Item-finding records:
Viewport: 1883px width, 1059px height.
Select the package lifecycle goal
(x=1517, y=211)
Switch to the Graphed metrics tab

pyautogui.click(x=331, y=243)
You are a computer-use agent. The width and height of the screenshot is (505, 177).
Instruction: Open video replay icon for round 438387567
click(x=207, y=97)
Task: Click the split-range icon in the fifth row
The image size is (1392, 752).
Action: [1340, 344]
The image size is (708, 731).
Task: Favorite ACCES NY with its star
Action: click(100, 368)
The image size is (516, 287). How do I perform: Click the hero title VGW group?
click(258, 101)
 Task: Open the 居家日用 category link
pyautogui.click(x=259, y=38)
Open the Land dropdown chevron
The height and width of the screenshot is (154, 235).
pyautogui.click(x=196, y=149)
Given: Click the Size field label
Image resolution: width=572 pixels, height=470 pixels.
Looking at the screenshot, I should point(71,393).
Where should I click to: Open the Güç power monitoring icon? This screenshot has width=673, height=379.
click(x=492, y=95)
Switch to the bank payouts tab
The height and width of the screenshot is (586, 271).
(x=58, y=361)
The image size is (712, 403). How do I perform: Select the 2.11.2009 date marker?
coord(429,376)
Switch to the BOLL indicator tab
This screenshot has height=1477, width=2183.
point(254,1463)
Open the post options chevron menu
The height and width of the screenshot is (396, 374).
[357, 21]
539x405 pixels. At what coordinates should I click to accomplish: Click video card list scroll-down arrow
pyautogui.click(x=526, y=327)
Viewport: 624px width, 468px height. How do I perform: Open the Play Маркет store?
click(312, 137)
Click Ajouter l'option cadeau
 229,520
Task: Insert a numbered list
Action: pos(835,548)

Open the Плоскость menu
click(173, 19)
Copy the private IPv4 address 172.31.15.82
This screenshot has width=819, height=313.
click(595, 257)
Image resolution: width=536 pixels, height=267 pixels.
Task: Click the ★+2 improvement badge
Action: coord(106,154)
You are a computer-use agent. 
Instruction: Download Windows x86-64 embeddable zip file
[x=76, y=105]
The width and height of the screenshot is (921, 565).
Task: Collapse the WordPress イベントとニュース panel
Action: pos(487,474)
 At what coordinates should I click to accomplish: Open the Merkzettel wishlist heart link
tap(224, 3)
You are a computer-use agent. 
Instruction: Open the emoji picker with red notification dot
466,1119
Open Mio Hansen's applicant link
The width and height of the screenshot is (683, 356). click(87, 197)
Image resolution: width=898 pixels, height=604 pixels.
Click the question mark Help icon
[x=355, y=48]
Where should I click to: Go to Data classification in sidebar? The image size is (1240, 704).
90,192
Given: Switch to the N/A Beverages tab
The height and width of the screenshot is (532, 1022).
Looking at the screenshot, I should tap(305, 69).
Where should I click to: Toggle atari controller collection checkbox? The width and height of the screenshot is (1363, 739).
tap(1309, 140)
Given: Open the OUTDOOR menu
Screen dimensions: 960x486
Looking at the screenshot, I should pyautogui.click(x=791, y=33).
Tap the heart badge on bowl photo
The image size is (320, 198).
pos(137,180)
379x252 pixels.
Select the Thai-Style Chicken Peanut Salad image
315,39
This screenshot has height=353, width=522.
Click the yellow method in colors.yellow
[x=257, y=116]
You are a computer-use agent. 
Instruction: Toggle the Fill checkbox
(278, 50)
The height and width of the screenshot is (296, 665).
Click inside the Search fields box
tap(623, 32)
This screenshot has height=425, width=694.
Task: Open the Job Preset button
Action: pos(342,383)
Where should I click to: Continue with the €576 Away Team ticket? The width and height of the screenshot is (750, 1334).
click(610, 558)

> _Short problem_:
Please rewrite the data above, swapping "Where should I click to" for "Where do I click to" wherever it occurs and keeping every other line unchanged.

> _Response to this task_:
Viewport: 1883px width, 1059px height.
Select the package lifecycle goal
(x=1517, y=211)
Switch to the Graphed metrics tab

pyautogui.click(x=331, y=243)
You are a computer-use agent. The width and height of the screenshot is (505, 177).
Instruction: Open video replay icon for round 438387567
click(x=207, y=97)
Task: Click the split-range icon in the fifth row
The image size is (1392, 752).
Action: [1340, 344]
The image size is (708, 731).
Task: Favorite ACCES NY with its star
Action: click(100, 368)
The image size is (516, 287). How do I perform: Click the hero title VGW group?
click(258, 101)
 Task: Open the 居家日用 category link
pyautogui.click(x=259, y=38)
Open the Land dropdown chevron
The height and width of the screenshot is (154, 235).
pyautogui.click(x=196, y=149)
Given: Click the Size field label
Image resolution: width=572 pixels, height=470 pixels.
Looking at the screenshot, I should point(71,393).
Where do I click to: Open the Güç power monitoring icon? This screenshot has width=673, height=379.
click(x=492, y=95)
Switch to the bank payouts tab
The height and width of the screenshot is (586, 271).
(x=58, y=361)
The image size is (712, 403). How do I perform: Select the 2.11.2009 date marker?
coord(429,376)
Switch to the BOLL indicator tab
This screenshot has height=1477, width=2183.
point(254,1463)
Open the post options chevron menu
The height and width of the screenshot is (396, 374).
[357, 21]
539x405 pixels. At what coordinates should I click to accomplish: Click video card list scroll-down arrow
pyautogui.click(x=526, y=327)
Viewport: 624px width, 468px height. How do I perform: Open the Play Маркет store?
click(312, 137)
Click Ajouter l'option cadeau
 229,520
Task: Insert a numbered list
Action: pos(835,548)

Open the Плоскость menu
click(173, 19)
Copy the private IPv4 address 172.31.15.82
This screenshot has width=819, height=313.
click(595, 257)
Image resolution: width=536 pixels, height=267 pixels.
Task: Click the ★+2 improvement badge
Action: coord(106,154)
You are a computer-use agent. 
Instruction: Download Windows x86-64 embeddable zip file
[x=76, y=105]
The width and height of the screenshot is (921, 565).
Task: Collapse the WordPress イベントとニュース panel
Action: pos(487,474)
 At what coordinates should I click to accomplish: Open the Merkzettel wishlist heart link
tap(224, 3)
You are a computer-use agent. 
Instruction: Open the emoji picker with red notification dot
466,1119
Open Mio Hansen's applicant link
The width and height of the screenshot is (683, 356). click(87, 197)
Image resolution: width=898 pixels, height=604 pixels.
Click the question mark Help icon
[x=355, y=48]
Where do I click to: Go to Data classification in sidebar? The image size is (1240, 704).
90,192
Given: Switch to the N/A Beverages tab
The height and width of the screenshot is (532, 1022).
Looking at the screenshot, I should tap(305, 69).
Where do I click to: Toggle atari controller collection checkbox? The width and height of the screenshot is (1363, 739).
tap(1309, 140)
Given: Open the OUTDOOR menu
Screen dimensions: 960x486
Looking at the screenshot, I should pyautogui.click(x=791, y=33).
Tap the heart badge on bowl photo
The image size is (320, 198).
pos(137,180)
379x252 pixels.
Select the Thai-Style Chicken Peanut Salad image
315,39
This screenshot has height=353, width=522.
Click the yellow method in colors.yellow
[x=257, y=116]
You are a computer-use agent. 
Instruction: Toggle the Fill checkbox
(278, 50)
The height and width of the screenshot is (296, 665).
Click inside the Search fields box
tap(623, 32)
This screenshot has height=425, width=694.
Task: Open the Job Preset button
Action: pos(342,383)
Where do I click to: Continue with the €576 Away Team ticket? The width and height of the screenshot is (750, 1334).
click(610, 558)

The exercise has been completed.